One of the books in my possession that I value quite highly is a volume of the Messages and Papers of the Confederacy. There is a treasure trove of information in this book, and a good deal of it has to do with diplomatic affairs during 1862. One of the letters that stood out quite dramatically when I was reading through this volume the other day is an exchange between Confederate diplomat James M. Mason and Confederate Secretary of State Judah Benjamin. On September 18, the day following Antietam, Mason wrote to Benjamin to apprise him of the effect that the Confederate successes of 1862 were having in Europe. The following is a portion of that letter:

I have heard from one or two accredited quarters that this question (recognition) is again to come under the consideration of the British Cabinet in October, and the same report has reached Mr. Slidell.

In this posture of affairs, I can but hope that the reconsideration of the British Cabinet is brought about at the instance of the Emperor (Napoleon III, Emperor of France); and if this is so, I have little doubt that a favorable response will be strongly pressed upon it by him.

There is no doubt but the Emperor is both willing and anxious to recognize our independence, and seems so to declare himself without reserve. I had a note the other day from an English gentleman of high position, who told me that he had just seen the Emperor at Chalons, and who told him in conversation that he was, and had been for some time, ready to recognize us, and spoke rather impatiently of the opposite disposition of the British Government....

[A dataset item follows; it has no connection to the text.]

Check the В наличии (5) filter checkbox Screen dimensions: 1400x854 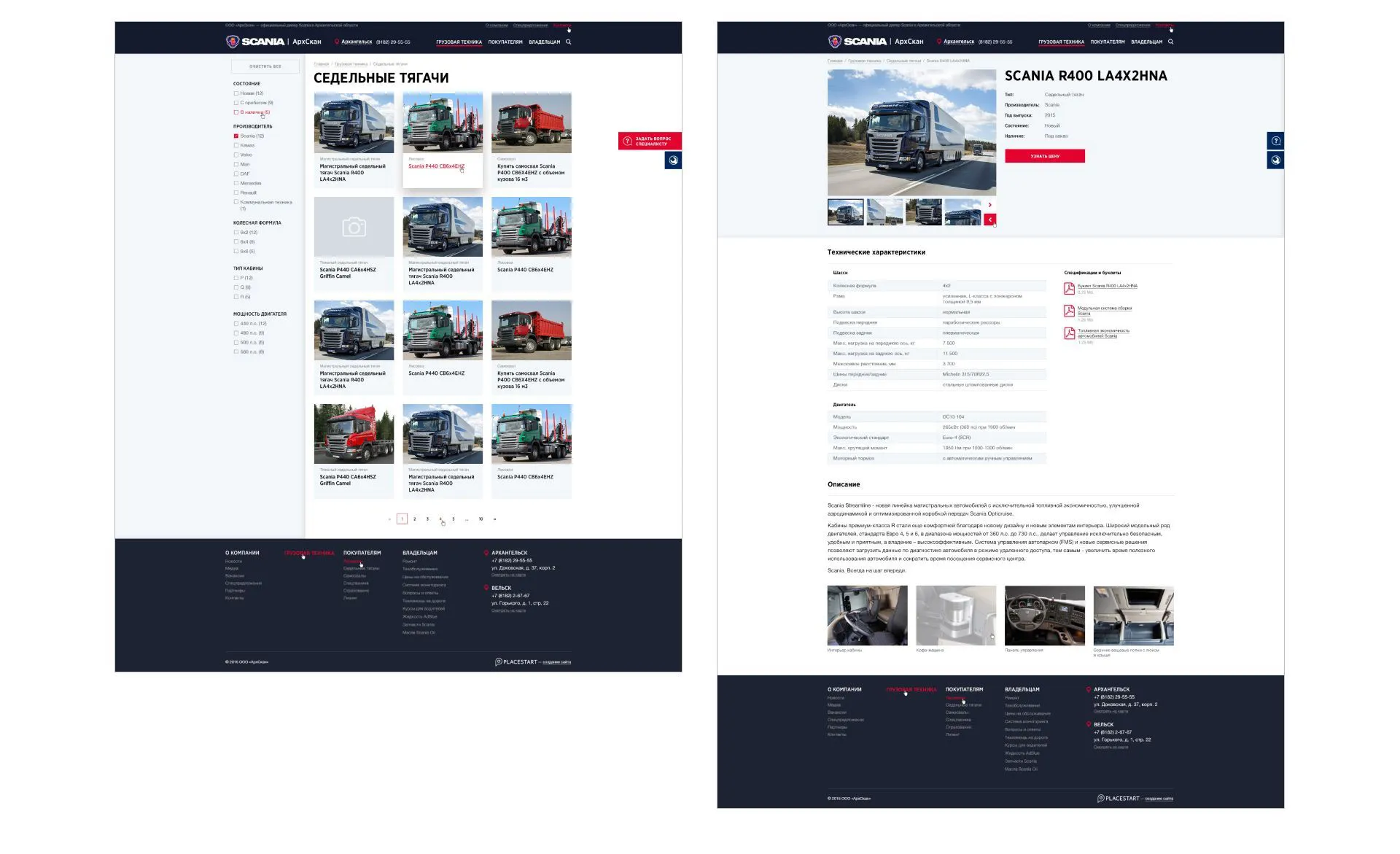pos(236,112)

We are all much cheered and elated here at the signal successes of our arms in the series of battles reported from the Rappahanock to the Potomac lines opposite Washington, followed up by an arrival yesterday announcing that our forces had crossed into Maryland. We have only the Northern accounts, but even they are full to show that our victories have been complete, and the enemy both routed and disorganized. At this distance, and without the power to aid, I am filled with emotions of gratitude to those by whose counsels and whose courage such great events have been brought about. I look with renewed confidence to the effect which they must produce on the pending decision of the Emperor as to recognition.

(James Mason to Benjamin Judah, September 18, 1862, in Messages and Papers of the Confederacy, ed. James Richardson, Vol. II, Nashville: United States Publishing Company, 1906, 316-7.)

When Mason wrote this letter, he had yet to receive news of what had occurred the day before in Western Maryland. Many historians agree that had Lee won at Antietam, both England and France would have recognized the Confederacy as an independent nation. Europe loved American cotton, and laborers in factories and textile mills required it for their own livelihoods. European recognition most likely would not have come in the form of an international war being fought on American soil, but it would lead to financial, diplomatic, and political support. With these things considered, the dark days of 1862 could have been even darker for Union forces with Europe firmly on the side of the Confederacy.

Yet, with Lee's defeat and subsequent retreat from Maryland, events turned back in favor of the Union armies, stymieing European desires for recognition. The resulting Emancipation Proclamation was yet another nail in the coffin of European recognition. The case for Antietam's international impact is clear; it was a failed Saratoga for Robert E. Lee. Should Lee have won in Maryland, England and France were poised and ready for recognition and possible financial alliance. The Confederacy would never again come as close to gaining the international recognition and legitimacy that they so craved as they had come in the pivotal month of September, 1862.